Every time the creator economy hits a speed bump — platform policy changes, interest rate compression affecting valuations, consolidation among mid-tier creators — there is a wave of commentary suggesting the category has peaked. We've seen this three times in six years. Our view: what's peaked is the hype cycle, not the underlying infrastructure buildout, which remains early.
The hype cycle confusion is predictable. When a category gets a name and attracts mainstream venture capital, expectations overshoot the actual development stage of the market. When reality doesn't match peak expectations, the resulting commentary overreads the disappointment. The creator economy is not in decline because creator economy valuations compressed in 2022 along with every other category. The underlying market dynamics that make infrastructure investment here valuable are intact.

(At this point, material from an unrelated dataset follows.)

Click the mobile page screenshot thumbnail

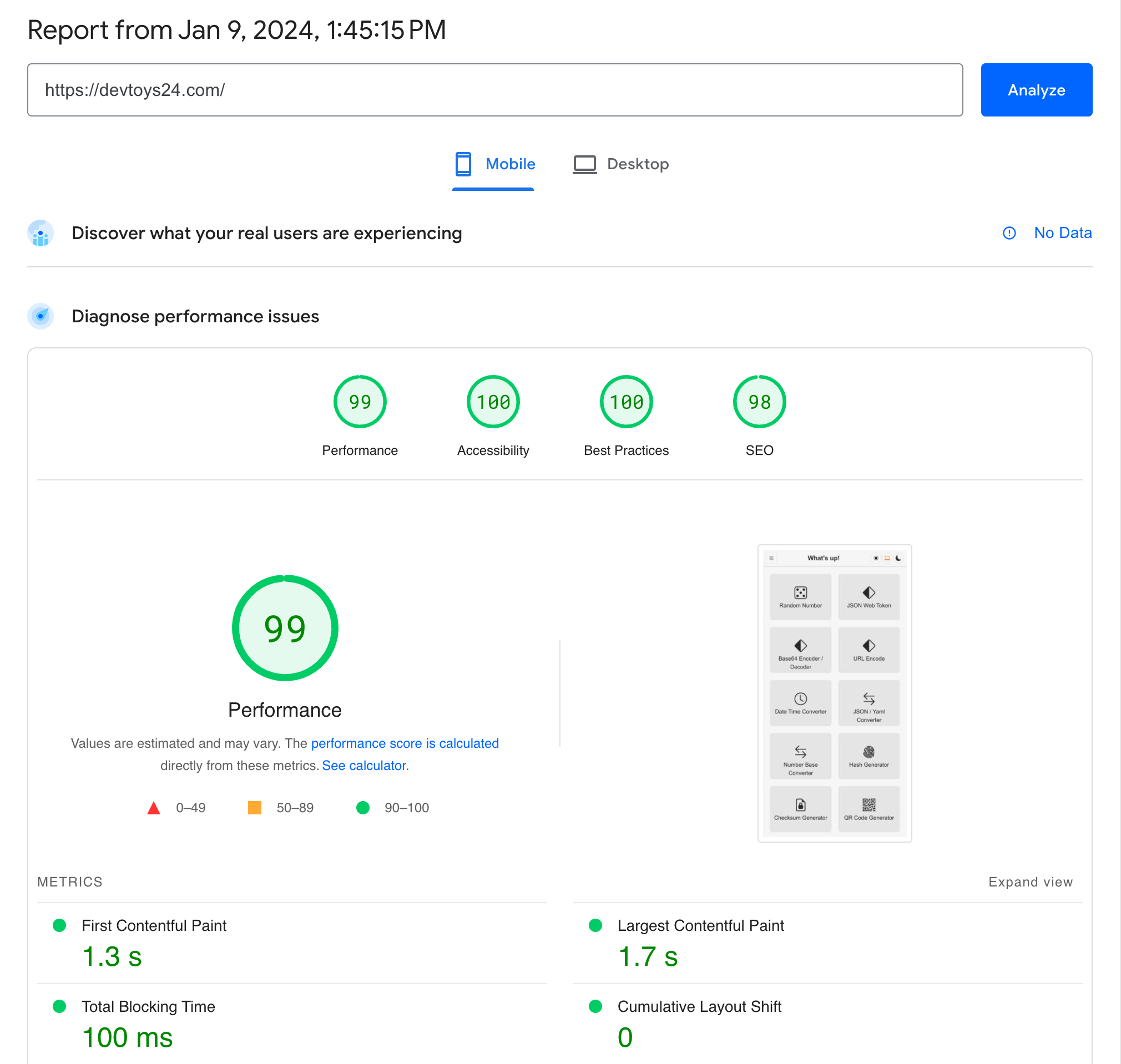click(834, 693)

The data we watch is not valuations. It's creator income trajectories, creator adoption of direct monetization tools, and the expansion of the professional creator class. On all three metrics, the trajectory remains positive. The number of creators earning meaningful full-time income from their work has grown year-over-year since we started investing in this category. The penetration of direct monetization tools — subscriptions, digital goods, fan membership — into the professional creator population has increased. The infrastructure these creators are building their businesses on is more sophisticated in 2023 than it was in 2019.
What the infrastructure buildout still needs: internationalization is the biggest unmet need. The creator infrastructure stack that exists today was largely built for North American creators and English-language content. The fastest-growing creator markets are in Southeast Asia, Latin America, the Middle East, and Africa. The infrastructure for creator-owned economics in those markets is a fraction of what exists for North American creators. Building that infrastructure is a significant investment opportunity that is still in its early stages.
Accessibility is the second major gap. The tools that exist for professional creators today require meaningful operational sophistication to use effectively. Building a subscription business on top of the current infrastructure stack requires understanding multiple platforms, integrating multiple tools, and managing significant operational complexity. The majority of the creator population doesn't have the capacity to do that. The infrastructure that brings professional creator economics to the non-professional creator segment is still being built.
We remain fully committed to the thesis and actively deploying Fund III. The infrastructure build is not over. It's entering its second chapter, and the second chapter is larger than the first.